When I walked in, there was a grown man crying as he talked about his experiences in front of a crowded room. It was a life-changer! I cannot describe the relief I felt when I saw that I was not alone; other people had my challenges.

Bashie’s attachment to the 12-Step Program continues until this day. The program embraces reliance upon G‑d (“our Higher Power”) and the ancillary need for repentance, acceptance and continuous self-growth.

With the help of a mentor, with whom she worked through the program, Bashie began to progress and gained a greater connection to G‑d. At the same time, delving deeper into Chassidic teachings, she internalized their lessons and strengthened her awareness of G‑d guiding her life. Moving forward, Bashie placed her focus on gratitude. Waking up with the words, “Modeh Ani” (a prayer of gratitude) on her lips, and going to sleep with a review of her “victories” and “gratitude” passing through her mind, her life began to take on a new shape.

I felt that I was really beginning to live again. My anxiety became less constant; my depression less severe; and my bipolar disorder was under control. Things were really looking up—so much so that when my youngest turned four, I started hankering for another child. After all, Shua and I were both doing well with therapy, and we were growing spiritually. It seemed as if the nightmare we’d lived through was over.

Bashie was blessed with three more children in quick succession, which meant that she now had a beautiful family of seven. She was also off medications completely and working well with a therapist. There were many successes in her day. Was this the end of her ordeal?

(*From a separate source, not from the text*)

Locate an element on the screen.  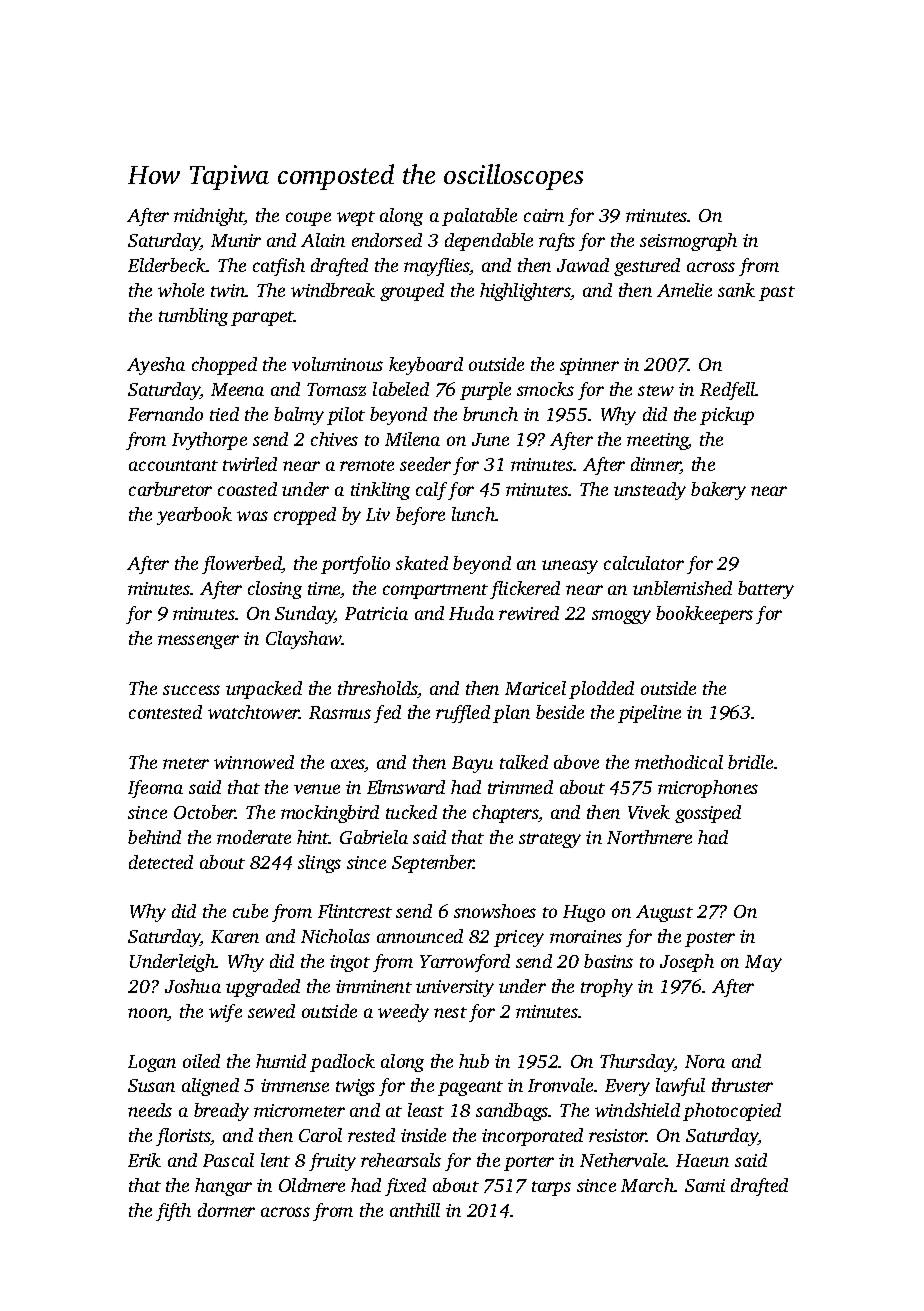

Once again, Bashie was to learn that her confidence was premature. Following the birth of her seventh child, she fell into another postpartum depression, which coincided with the passing of her beloved mother.

A second manic attack came. Hospital, darkness, disappointment and despair. Bashie had made such a huge effort to lead a normal life. Was her life once again falling apart because she was trying too hard to keep it all “together”?

It was back to the hospital, back to the medications, and (I have to admit), it was back to the anger that all this was once again happening to me.

And yet as hard as it was, I wasn’t the same Bashie that I had been when I had my first manic attack. I was upset, but I wasn’t helpless. I knew that G‑d was with me, that He loved me, and that as hard as it was, this was an opportunity for me to grow as a person and to become closer to Him.

But what did He want? As I mulled over this question again and again, it became increasingly clear that I had to make changes in my life. As G‑d’s child, I did not have to feel guilty that I had an emotional illness; I did not have to live a “pressure cooker” existence that would inevitably burst every time it got overfilled; I didn’t have to worry about stigma or ridicule.

I am Bashie Naparstek … I suffer from depression, anxiety and bipolar disorder … and G‑d loves me!

Isn’t that enough?

Bashie “re-entered” the world, humbled and inspired, and ready to share her “secret.”

To her surprise and satisfaction, there was no backlash; people empathized with her situation and admired her for her honesty. Their reaction has spurred Bashie to share her story with others, and she is being warmly received wherever she goes.

The young girl who hid from others and felt alone has become a true soldier in the “war” against the stigma of mental illness that is so common in every society. Emerging from her years of suffering, she is embodying the cornerstone of Chassidic teachings by turning darkness into light.

With courage and determination, Bashie—with Shua at her side—has ripped down the traditional negativity that is associated with emotional illness and shown through her own example that it is a human condition like any other.

Through their ironclad belief in the love of G‑d, the Naparsteks are illuminating the world and making it a better place.